Amy, alas, I seem to always be speaking more loudly than I think I am, until attention is drawn to it. Doesn't help that I have a high voice. In the early days of cell phones, I did once get shushed in a bookstore - in the Bay Area, actually - because I was speaking too loudly. I tried to mend my ways after that, though at least I had the slight excuse of the cell phone concept being a novelty. However, I just don't have the burning urge to have long, drawn-out conversations in areas with lots of people around, because 1) I prefer privacy for my calls; and 2) I'll probably have trouble hearing whoever I'm speaking to.

If I'm sitting in a public place communicating for longer than it takes to, say, give someone directions, I'm using my CrackBerry to e-mail or text someone.
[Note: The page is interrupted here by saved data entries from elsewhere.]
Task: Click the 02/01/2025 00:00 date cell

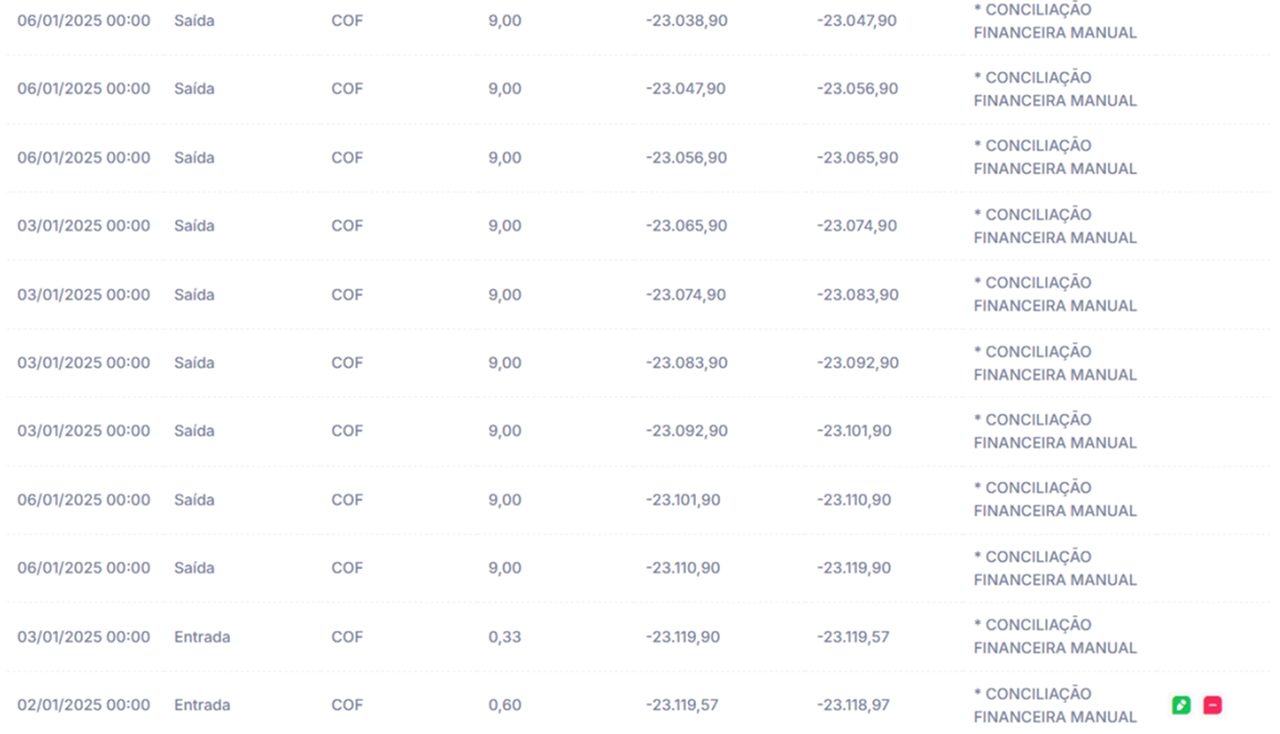Action: [83, 705]
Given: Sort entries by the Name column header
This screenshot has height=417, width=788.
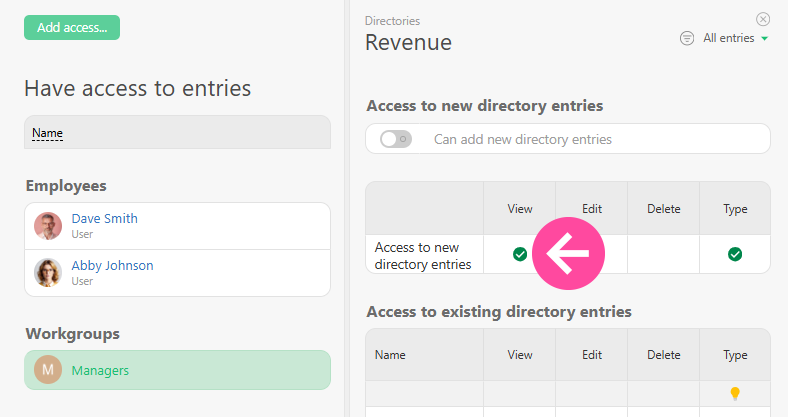Looking at the screenshot, I should [48, 133].
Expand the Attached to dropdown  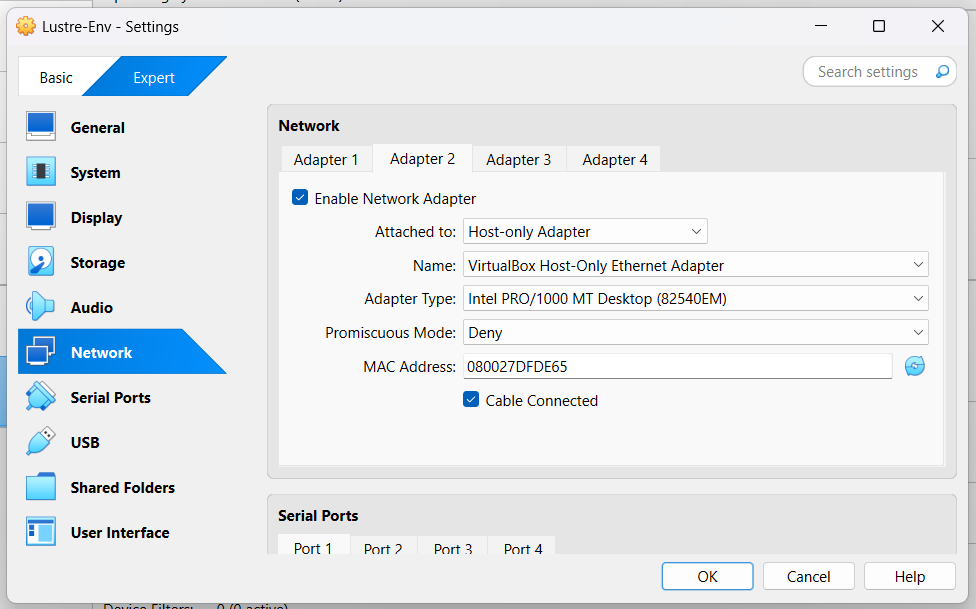[x=585, y=232]
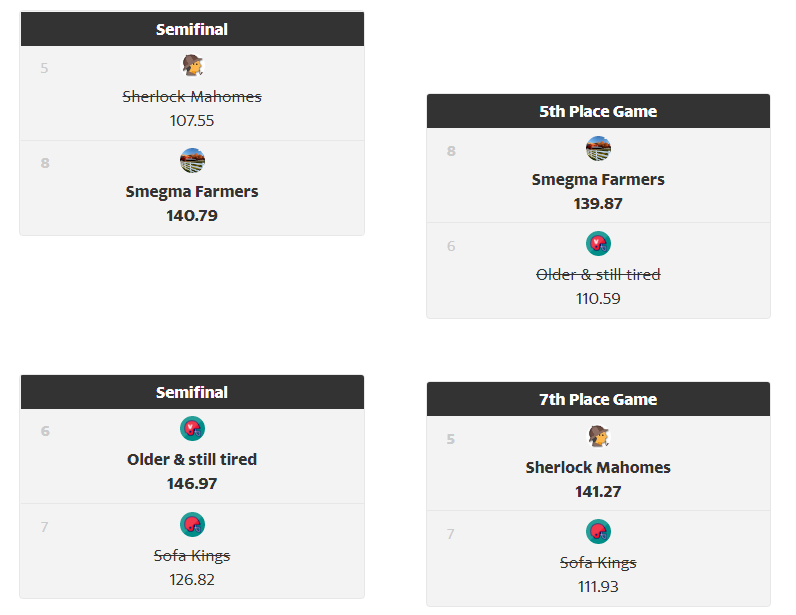Open Sherlock Mahomes link in 7th Place Game
Viewport: 796px width, 615px height.
[x=598, y=467]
In my experience, the people who are really important have CrackBerries and use them rather than talking by cell, because they feel the need to keep their conversations private. (Note: This isn't why I rely on my CrackBerry - I just prefer written to verbal communication much of the time.) Someone who can have an "important" conversation by cell phone with anyone else listening in is unimportant and doesn't realize it...either that, or it's a medical professional and the conversation is about a dire medical emergency that needs input ASAP. In the latter case, though, at least the conversation is typically interesting.

Posted by: marion at November 11, 2007 9:55 PM

think about getting a cell phone jammer. sure they're technically illegal in some jurisdictions.

Posted by: roooo at November 12, 2007 1:04 PM

Check out the phone at 0:26:

http://www.youtube.com/watch?v=1_mSNOt004A

Posted by: DaveG at November 12, 2007 1:18 PM

Hey! I just got my copy of Gerbil magazine and he was on the cover!

Posted by: eric at November 12, 2007 9:46 PM

So true to life. What is more annoying about those situations is that the offender is offended. Like they have every g-damn right to broadcast their (usually worthless) conscious onto all within ear-bleeding range of them.